> [TASK STATEMENT]
Leaving out all pictures, restate word for word the lines from the one with "This screenshot has" through the last line of the entries.

[Pixel coordinate grounding data]

* * * * * * * * *

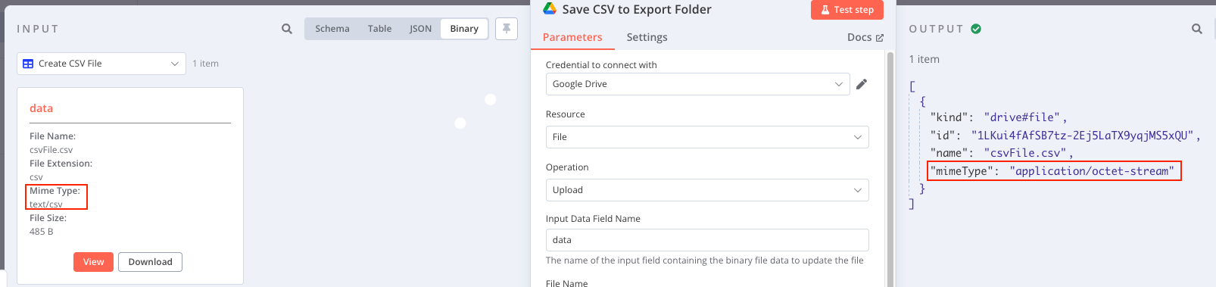Screen dimensions: 1216x287
Task: Switch input view to Schema
Action: click(x=332, y=29)
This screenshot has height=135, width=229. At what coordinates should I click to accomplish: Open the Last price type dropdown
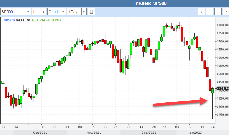coord(43,12)
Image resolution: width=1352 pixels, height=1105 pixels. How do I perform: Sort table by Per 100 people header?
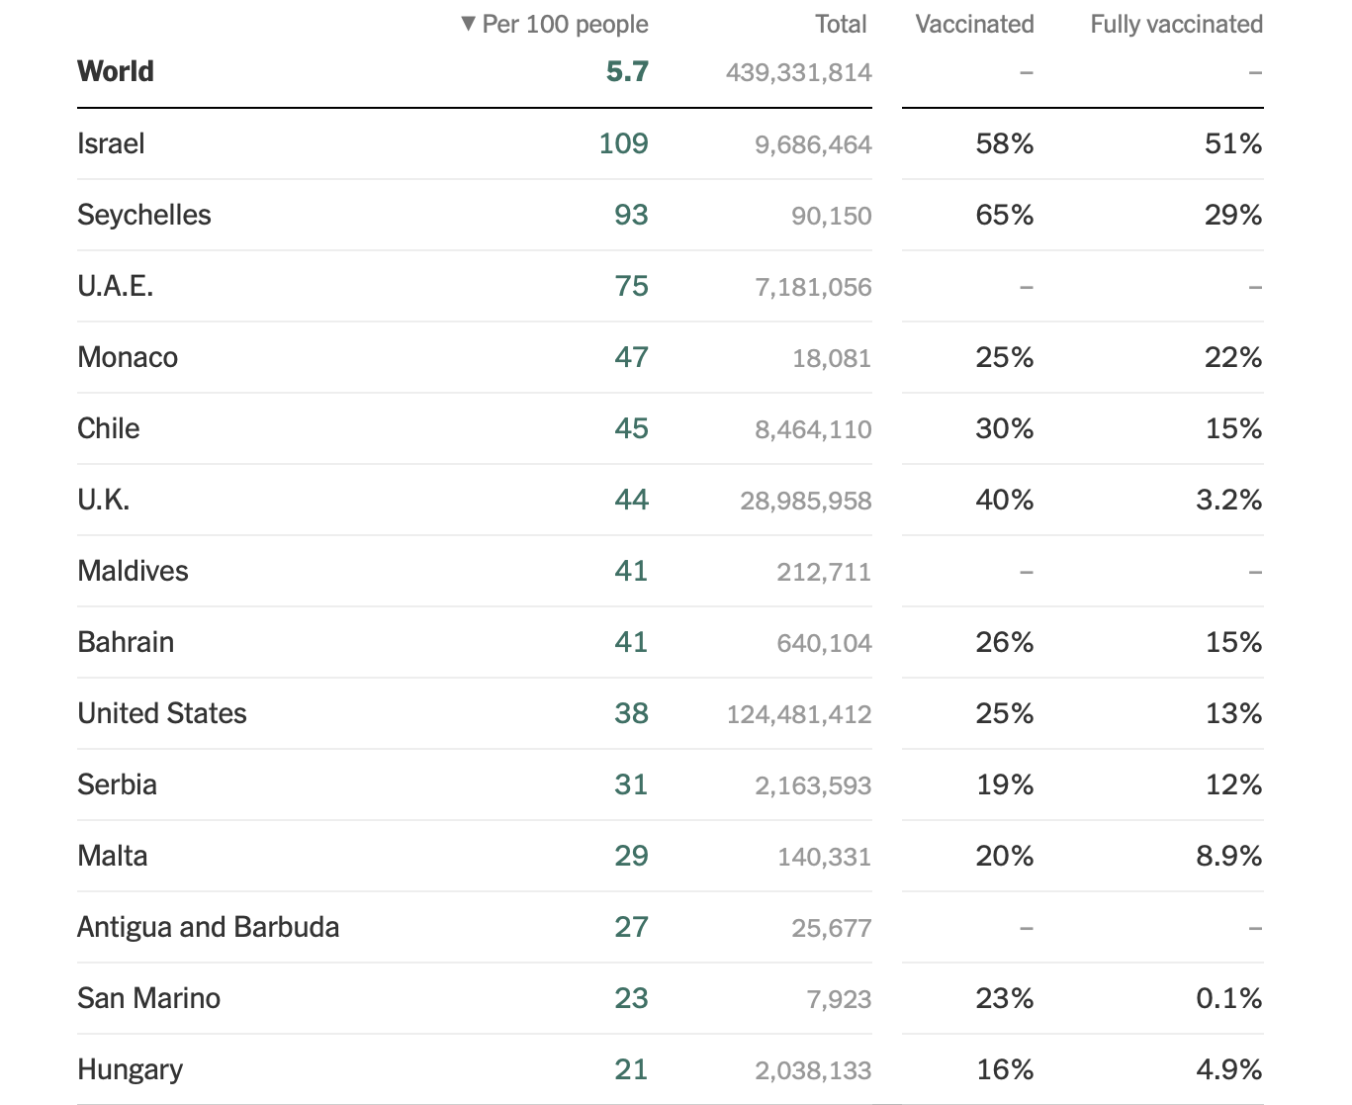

* * * * * * * * *

> [SOLUTION TO THIS PROBLEM]
This screenshot has height=135, width=229. At what coordinates should I click to accomplish: Open the Last price type dropdown
coord(43,12)
Image resolution: width=1352 pixels, height=1105 pixels. How do I perform: Sort table by Per 100 people header?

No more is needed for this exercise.